Dans les autres pays où l’AMAM a été légalisée, de 2 à 4 % des mourants en font la demande, rappelle-t-il.
Le fait que les cas de demandes non administrées ne soient révisés d’aucune manière est la plus grande faille actuellement, déplore le Dr Naud. « C’est inconcevable qu’on ne se penche pas sur les refus, dit-il. Comment s’assure-t-on que les patients, par exemple, ont retiré leur demande de façon libre et éclairée ? Les médecins qui refusent des demandes n’ont rien à justifier. C’est inadmissible. Il y a eu assez de reportages qui ont démontré que les dérapages ne surviennent pas lors de l’administration de l’AMAM, mais dans les entraves à l’accès à ce soin. »
Un an après l’entrée en vigueur de la loi, sa plus grande satisfaction est de maintenant pouvoir répondre aux désirs des patients qui vivent de grandes souffrances. « La reconnaissance des patients et des familles… Ce sont des moments de grande émotion. J’ai vu des patients décéder en chantant leur chanson favorite. Pour un autre, on avait fait venir un pianiste dans la chambre, il a joué les demandes du mourant. J’ai vu une AMAM où il y avait 20 proches dans la chambre. Des fils qui sont arrivés en complet pour rendre hommage à leur père. La mort reste un moment difficile, mais c’est aussi un moment de grande humanité. »
Révisions nécessaires
Le secrétaire du Collège des médecins du Québec (CMQ), le Dr Yves Robert, croit que le doute levé par l’adoption de la loi fédérale, en juin, a pu contribuer à la hausse des demandes.
« Maintenant, il n’y a plus aucun doute sur la légalité de l’AMAM », explique-t-il.
Tous les cas semblent avoir été faits en conformité avec la loi. La Commission des soins de fin de vie renvoie au CMQ les cas où elle s’interroge. « À première vue, avec les informations disponibles à ce moment-ci, les cas étaient conformes », indique le Dr Robert. Des dossiers sont toujours en cours d’analyse.
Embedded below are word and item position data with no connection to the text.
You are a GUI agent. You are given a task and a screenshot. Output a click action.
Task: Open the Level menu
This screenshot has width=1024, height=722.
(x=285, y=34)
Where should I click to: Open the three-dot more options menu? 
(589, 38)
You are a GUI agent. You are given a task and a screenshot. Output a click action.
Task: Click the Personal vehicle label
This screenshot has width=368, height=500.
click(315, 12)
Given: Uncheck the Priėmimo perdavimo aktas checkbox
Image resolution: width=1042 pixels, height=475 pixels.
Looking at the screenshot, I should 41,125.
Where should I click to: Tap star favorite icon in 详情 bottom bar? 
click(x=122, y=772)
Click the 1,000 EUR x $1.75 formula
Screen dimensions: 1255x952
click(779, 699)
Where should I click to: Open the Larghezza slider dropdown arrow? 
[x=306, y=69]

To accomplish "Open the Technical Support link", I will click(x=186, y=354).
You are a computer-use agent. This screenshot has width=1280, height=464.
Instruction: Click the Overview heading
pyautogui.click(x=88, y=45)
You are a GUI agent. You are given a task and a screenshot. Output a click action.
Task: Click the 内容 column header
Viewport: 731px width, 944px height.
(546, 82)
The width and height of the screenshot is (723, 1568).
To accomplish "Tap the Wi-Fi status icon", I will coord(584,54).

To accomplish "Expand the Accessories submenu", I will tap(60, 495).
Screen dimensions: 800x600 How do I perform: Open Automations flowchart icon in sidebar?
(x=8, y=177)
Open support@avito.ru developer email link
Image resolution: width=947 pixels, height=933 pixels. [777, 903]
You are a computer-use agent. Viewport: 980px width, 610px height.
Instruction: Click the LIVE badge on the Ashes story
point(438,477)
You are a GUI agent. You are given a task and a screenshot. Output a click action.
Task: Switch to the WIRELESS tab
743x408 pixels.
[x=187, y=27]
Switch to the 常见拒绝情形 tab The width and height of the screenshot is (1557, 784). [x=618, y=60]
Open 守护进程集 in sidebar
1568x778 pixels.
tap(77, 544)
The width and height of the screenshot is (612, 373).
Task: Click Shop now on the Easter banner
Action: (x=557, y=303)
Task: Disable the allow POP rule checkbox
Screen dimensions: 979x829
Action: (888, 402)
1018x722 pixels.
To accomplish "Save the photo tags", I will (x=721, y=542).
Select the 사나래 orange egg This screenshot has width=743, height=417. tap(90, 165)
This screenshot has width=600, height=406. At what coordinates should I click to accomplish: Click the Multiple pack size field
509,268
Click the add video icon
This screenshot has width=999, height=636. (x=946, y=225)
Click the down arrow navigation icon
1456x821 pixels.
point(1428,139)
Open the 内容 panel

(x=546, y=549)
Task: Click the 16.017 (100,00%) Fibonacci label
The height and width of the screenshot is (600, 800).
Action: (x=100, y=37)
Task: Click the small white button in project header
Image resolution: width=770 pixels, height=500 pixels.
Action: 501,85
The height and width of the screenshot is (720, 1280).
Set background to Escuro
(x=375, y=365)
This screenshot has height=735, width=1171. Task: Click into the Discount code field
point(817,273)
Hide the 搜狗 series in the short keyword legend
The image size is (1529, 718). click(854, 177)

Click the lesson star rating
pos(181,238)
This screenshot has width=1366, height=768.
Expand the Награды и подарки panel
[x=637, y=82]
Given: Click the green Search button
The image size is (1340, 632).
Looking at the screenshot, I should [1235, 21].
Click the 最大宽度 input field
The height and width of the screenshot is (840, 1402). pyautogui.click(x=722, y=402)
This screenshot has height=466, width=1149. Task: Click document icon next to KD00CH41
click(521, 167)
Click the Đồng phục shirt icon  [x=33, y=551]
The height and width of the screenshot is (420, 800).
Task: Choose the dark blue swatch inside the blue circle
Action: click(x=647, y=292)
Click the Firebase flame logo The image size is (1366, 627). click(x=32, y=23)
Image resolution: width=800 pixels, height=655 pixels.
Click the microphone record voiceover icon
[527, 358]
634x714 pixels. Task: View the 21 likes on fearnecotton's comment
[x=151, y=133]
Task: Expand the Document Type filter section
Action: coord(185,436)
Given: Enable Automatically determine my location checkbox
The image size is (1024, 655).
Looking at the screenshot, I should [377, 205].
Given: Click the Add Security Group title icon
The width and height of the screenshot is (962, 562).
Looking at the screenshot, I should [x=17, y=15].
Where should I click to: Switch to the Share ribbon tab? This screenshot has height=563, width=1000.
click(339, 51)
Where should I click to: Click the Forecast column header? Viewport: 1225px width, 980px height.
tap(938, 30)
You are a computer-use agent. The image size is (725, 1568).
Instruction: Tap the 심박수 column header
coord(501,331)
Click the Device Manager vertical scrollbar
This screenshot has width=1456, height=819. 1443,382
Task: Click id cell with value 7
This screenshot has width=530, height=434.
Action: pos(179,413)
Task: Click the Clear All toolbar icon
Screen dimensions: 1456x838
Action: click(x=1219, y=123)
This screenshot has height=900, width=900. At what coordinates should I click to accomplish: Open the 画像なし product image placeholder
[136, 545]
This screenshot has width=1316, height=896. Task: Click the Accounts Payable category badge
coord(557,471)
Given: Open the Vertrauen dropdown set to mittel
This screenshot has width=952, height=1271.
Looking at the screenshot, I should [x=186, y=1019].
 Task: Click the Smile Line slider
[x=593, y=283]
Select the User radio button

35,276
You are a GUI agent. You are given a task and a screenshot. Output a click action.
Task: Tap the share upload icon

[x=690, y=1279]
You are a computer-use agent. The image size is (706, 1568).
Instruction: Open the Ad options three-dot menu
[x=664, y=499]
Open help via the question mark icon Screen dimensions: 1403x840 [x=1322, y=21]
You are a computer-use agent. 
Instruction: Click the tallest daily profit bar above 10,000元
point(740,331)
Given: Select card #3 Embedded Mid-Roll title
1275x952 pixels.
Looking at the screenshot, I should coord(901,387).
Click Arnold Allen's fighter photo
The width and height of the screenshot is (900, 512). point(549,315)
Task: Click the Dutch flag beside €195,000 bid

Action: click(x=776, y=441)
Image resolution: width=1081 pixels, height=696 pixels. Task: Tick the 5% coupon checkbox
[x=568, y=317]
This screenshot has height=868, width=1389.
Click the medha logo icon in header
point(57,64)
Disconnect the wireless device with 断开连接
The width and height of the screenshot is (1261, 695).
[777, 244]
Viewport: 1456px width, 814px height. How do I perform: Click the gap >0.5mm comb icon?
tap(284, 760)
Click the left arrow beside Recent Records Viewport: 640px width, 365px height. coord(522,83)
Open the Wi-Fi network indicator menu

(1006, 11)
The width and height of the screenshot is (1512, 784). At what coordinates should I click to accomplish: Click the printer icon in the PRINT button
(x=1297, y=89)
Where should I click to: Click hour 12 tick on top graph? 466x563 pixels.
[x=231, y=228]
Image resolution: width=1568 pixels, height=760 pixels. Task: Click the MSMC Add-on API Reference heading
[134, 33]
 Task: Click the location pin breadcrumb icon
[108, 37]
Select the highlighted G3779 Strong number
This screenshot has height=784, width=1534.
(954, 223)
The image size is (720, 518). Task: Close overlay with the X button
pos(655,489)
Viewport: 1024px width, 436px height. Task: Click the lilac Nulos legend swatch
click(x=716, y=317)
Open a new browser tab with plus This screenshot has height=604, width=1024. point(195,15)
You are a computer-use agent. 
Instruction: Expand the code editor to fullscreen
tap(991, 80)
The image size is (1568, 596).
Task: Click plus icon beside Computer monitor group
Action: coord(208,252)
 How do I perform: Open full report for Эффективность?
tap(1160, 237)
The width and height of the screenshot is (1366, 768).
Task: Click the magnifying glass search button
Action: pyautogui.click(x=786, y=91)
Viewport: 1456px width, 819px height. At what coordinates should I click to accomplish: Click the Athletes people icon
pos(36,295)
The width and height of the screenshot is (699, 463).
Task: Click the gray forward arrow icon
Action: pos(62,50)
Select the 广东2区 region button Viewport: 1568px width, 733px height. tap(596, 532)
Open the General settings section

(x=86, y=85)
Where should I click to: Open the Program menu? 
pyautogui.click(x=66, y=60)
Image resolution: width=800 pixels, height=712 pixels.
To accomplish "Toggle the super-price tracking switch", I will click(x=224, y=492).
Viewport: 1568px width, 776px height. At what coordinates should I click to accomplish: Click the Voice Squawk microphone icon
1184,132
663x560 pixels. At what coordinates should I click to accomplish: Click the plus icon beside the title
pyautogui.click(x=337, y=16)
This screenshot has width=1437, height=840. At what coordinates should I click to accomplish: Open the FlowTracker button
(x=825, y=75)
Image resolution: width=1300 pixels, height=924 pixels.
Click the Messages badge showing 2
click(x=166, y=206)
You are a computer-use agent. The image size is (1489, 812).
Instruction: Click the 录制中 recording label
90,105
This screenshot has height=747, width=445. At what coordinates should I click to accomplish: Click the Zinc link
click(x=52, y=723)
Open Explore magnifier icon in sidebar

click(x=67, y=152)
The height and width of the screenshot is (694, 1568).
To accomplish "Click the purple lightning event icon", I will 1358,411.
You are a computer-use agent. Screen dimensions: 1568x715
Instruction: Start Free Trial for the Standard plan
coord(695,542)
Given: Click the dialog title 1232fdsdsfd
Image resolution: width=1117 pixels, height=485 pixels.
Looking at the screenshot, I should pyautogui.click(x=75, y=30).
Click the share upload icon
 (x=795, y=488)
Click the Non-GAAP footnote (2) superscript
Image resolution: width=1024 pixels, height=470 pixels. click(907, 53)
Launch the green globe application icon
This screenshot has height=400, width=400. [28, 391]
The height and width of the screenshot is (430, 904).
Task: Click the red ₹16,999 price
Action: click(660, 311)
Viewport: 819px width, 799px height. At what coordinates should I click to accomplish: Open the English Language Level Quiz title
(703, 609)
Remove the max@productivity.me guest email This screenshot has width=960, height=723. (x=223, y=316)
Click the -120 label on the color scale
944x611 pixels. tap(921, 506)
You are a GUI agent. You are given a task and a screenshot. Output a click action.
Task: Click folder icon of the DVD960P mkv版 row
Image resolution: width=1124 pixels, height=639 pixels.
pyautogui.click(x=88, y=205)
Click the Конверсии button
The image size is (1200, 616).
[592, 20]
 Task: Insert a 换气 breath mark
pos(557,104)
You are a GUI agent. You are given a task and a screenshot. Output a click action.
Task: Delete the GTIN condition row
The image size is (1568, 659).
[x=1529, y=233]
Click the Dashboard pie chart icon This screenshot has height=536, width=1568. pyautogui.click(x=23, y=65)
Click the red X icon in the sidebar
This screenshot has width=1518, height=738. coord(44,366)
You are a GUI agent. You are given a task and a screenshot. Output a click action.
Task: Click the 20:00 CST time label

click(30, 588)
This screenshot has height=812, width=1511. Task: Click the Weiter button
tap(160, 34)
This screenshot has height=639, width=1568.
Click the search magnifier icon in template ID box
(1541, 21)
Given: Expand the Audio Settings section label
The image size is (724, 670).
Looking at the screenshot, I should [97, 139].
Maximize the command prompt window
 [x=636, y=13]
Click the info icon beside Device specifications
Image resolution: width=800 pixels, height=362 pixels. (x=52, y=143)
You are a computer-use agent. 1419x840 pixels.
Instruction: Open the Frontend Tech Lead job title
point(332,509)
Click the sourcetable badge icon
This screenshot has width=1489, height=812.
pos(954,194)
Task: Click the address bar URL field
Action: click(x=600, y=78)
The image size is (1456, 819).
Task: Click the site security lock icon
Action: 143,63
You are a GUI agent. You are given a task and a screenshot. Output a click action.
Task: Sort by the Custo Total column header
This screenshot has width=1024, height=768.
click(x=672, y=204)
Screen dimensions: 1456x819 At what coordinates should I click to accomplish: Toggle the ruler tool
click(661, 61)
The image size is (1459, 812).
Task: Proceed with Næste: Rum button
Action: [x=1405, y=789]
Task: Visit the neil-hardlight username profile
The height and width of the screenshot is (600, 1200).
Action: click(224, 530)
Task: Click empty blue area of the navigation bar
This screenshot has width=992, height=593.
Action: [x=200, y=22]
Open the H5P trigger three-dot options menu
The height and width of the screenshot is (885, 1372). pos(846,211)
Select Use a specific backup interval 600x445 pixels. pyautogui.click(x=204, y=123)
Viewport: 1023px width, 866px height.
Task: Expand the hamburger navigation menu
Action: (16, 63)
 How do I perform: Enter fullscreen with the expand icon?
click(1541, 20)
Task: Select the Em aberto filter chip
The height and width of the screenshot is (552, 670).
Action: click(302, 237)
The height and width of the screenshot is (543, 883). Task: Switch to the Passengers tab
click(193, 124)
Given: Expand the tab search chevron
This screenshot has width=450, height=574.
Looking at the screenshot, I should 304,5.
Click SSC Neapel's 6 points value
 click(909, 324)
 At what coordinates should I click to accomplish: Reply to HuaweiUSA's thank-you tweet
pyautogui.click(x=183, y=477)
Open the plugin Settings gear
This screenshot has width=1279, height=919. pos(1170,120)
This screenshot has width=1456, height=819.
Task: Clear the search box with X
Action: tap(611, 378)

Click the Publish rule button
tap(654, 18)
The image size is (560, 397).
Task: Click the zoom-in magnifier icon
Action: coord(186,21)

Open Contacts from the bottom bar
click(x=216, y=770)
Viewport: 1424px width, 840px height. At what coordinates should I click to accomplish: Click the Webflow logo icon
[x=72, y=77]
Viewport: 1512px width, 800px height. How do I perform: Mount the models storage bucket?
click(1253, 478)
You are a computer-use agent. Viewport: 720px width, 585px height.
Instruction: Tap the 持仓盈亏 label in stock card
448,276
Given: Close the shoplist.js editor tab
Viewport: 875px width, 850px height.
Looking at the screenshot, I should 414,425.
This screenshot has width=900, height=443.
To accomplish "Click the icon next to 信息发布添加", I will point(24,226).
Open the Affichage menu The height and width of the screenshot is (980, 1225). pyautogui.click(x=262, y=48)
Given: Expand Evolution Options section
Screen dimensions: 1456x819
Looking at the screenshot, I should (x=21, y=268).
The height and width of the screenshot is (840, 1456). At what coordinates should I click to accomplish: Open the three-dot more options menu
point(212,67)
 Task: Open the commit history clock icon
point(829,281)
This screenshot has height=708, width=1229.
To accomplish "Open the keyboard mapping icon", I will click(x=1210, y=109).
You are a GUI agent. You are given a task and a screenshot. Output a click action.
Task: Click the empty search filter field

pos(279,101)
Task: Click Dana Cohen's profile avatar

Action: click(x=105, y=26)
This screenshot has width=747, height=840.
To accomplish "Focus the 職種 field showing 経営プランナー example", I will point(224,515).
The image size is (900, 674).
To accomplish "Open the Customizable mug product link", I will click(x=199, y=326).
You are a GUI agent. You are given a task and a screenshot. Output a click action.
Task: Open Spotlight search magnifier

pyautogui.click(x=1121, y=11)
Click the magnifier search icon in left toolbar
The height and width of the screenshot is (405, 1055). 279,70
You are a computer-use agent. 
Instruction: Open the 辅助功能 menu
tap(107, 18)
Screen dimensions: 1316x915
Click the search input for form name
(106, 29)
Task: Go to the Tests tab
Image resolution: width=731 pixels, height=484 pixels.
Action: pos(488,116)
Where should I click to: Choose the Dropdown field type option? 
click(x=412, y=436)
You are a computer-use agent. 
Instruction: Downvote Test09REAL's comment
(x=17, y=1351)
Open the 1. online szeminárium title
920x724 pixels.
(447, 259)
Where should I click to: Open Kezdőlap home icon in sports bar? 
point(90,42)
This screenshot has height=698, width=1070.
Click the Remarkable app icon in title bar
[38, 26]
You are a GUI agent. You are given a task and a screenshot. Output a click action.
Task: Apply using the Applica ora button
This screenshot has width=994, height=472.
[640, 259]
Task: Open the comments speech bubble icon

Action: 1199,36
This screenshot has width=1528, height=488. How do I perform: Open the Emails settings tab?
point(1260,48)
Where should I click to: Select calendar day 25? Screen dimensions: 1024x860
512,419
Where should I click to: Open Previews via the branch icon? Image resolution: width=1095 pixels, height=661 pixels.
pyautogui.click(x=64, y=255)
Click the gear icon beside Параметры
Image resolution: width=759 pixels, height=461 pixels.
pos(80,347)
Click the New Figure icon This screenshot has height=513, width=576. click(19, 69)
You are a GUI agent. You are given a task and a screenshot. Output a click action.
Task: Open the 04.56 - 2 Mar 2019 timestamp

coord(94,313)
Le Dr Robert confirme que l’ordre professionnel révise actuellement son guide d’exercice sur l’aide médicale à mourir à l’intention des soignants. « On tente de concilier la loi fédérale et la loi québécoise, qui est plus restrictive », explique-t-il. Une rencontre avec la ministre de la Justice Stéphanie Vallée doit aussi avoir lieu à ce sujet.